Senator Reid,
The results are in it would appear. I hope you do not believe the pundits. I sat at a table of long term, moderate, business owning Democrats over breakfast last Saturday. The elder of the group, a loyalist from the steel mills of PA who now runs a successful consulting group, admitted that he was giving up. Giving up on the party he has defended for 55 years! As he observed, "You don't ask people who consistently fail to give you advice if you want to succeed."
We had been talking about the willingness of the Administration to solicit the advice of Wall Street and to ensconce failed figures such as Geithner and Sommers. We know that throwing money at a problem to avoid a meltdown, while it may be necessary, is not the same as having the sense to avoid it in the first place--or as the stalls and compromises on financial reform already underway would suggest--even the second time.
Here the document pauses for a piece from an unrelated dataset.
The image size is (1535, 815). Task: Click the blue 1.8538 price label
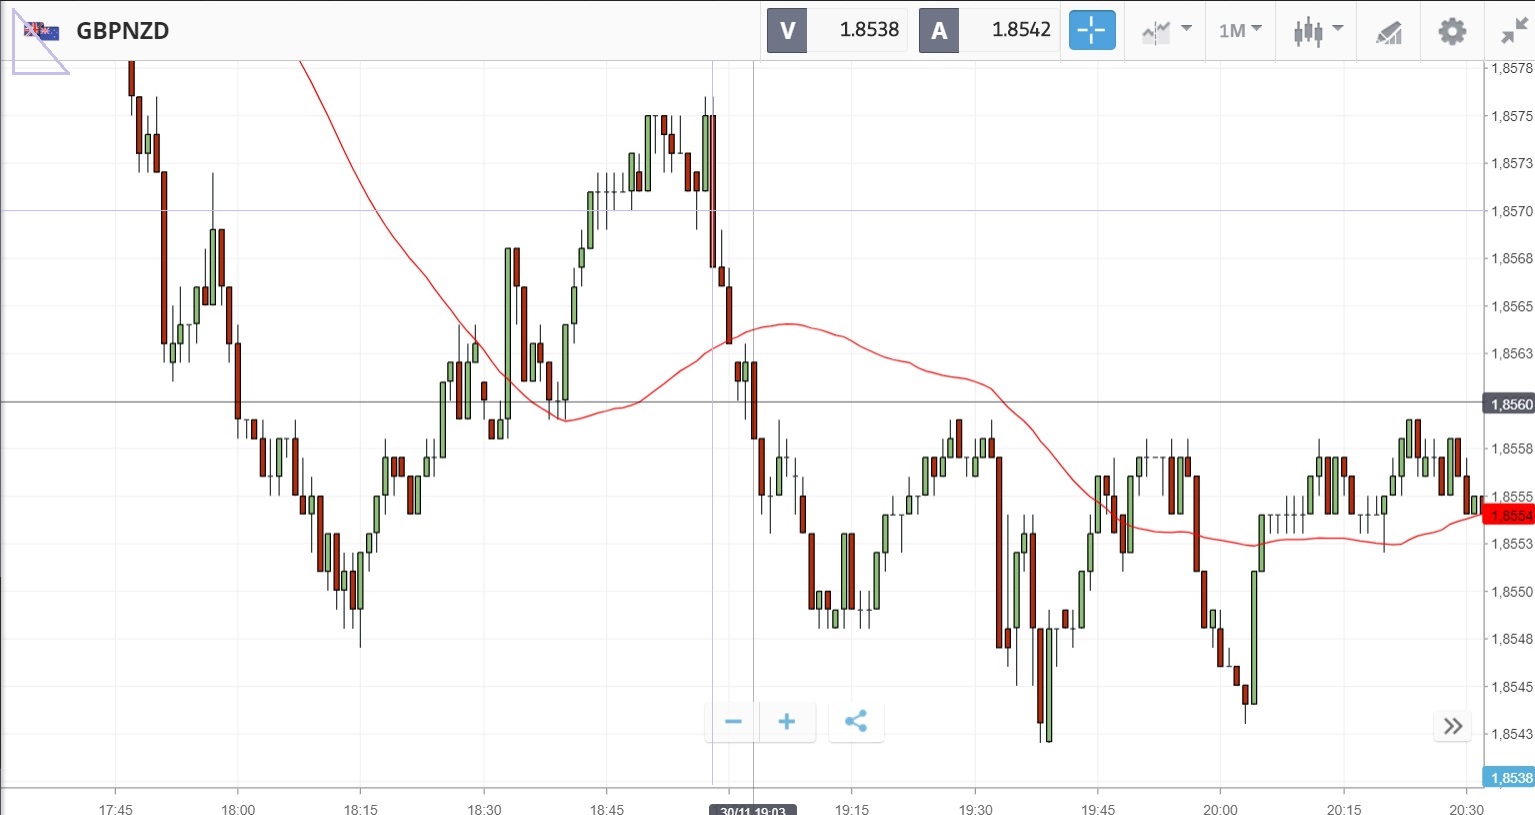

Congress did not get much higher regard. The Health Care debate was an exercise in bad negotiation. No one publicly demanded what should happen to people who can't afford health care, or how much of a business' bottom line should have to go to pay for the marketing budgets and executive pay of for profit insurers. You see Senator Reid, we're actually pretty smart out here, and we understand when what we're getting isn't political compromise but capitulation. We're not a bunch of radicals, we're hard working people who believe in sticking to some core values. And when we see a Party that is unwilling to be scorned by the folks who have brought us the mess we now face, we know that there is not a whole lot to be gained by going out of our way to support them. Better to spend time with family, hunker down and save your business, and pray that you can keep the insurance you have then waste your time giving to and supporting a Party that is too worried about making friends with the bozos who created the mess than welcoming their derision as the cackles of fools that it really is.